When I woke up I had three missed calls from the name 'dream krystals'.... If I remember correctly she was the lady at the drive thru at Krystals and her name was Dream.. She wanted to come to the strip club with us... Do you remember?
Hello you've reached the get a clue corp. Our business hours are from take a hint to figure it out, eastern standard time. If you prefer to leave a message, don't, call back when you're not crazy, fat, and annoying.
my head hurts. i need an adult
and not like a cool parent adult. like a full fledged party pooper grandparent adult
So the old dude that tried to fight me is definitely Katie's dad. And the pot cookie's kicking in. Shit is getting weird.
I woke up in a trash can. Please dude. I don't know what I did to you last night, but I'm sorry. Epically sorry. Please call me back. Please.
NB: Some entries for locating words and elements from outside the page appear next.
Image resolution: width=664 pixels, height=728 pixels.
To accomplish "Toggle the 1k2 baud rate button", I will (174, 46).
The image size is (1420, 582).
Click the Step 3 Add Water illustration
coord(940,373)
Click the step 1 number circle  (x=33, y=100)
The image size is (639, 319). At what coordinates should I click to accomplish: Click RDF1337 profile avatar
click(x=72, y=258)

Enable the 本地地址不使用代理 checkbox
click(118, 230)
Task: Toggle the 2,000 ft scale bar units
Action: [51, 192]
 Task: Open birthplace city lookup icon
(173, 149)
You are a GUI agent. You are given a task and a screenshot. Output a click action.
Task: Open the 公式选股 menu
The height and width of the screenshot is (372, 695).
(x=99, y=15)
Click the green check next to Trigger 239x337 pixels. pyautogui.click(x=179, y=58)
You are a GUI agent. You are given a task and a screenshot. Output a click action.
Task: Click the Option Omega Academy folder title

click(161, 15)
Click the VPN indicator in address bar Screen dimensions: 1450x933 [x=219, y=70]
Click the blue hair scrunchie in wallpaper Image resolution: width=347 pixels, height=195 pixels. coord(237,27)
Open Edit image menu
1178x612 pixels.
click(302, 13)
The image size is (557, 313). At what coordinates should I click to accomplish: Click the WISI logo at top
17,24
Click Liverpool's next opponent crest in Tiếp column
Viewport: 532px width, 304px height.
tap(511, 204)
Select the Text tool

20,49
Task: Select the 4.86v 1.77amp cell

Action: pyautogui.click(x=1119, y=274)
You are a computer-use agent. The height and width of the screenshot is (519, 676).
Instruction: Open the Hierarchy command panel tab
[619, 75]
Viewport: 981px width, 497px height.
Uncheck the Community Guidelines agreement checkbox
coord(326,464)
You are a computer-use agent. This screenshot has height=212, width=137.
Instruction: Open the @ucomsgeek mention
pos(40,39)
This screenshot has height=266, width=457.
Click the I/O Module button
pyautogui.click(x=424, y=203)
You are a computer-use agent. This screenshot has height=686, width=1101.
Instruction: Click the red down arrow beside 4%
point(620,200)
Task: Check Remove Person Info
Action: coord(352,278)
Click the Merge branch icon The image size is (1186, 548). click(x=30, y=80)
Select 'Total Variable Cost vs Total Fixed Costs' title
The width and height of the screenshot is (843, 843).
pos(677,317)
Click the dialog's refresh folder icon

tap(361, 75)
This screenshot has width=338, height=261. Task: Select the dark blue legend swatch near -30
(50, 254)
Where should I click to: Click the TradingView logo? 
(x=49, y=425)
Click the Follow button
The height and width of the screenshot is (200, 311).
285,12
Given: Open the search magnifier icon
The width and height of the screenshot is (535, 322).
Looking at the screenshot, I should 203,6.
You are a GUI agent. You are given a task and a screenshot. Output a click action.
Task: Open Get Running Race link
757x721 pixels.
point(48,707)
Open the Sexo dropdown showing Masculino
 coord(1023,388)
I vaguely remember hanging my bra off the ceiling fan and chugging a beer during sex
College has turned you into quite the multi tasker huh?
Okay so, sorry but last night we had to put a note on your chest and a key around your neck just so you would make it home.
He just kept mumbling that he was too drunk for society and then he peed in a bush
The fact that it was "anything but a cup" now explains the cowboy boots and fishbowl aftermath at the apartment.
I just found glitter from our Father's Day party on my balls this morning.
DAD WTF
Sooo a reasonable response to someone eating my lunch is to set the place on fire right?
I don't remember his name. I had whataburger on my mind and in my hands so I wasnt really listening
it's not rock bottom until you fall down an escalator on the way home from a hookup and have to have you dad come pick your drunkass up at 3am. Adulthood.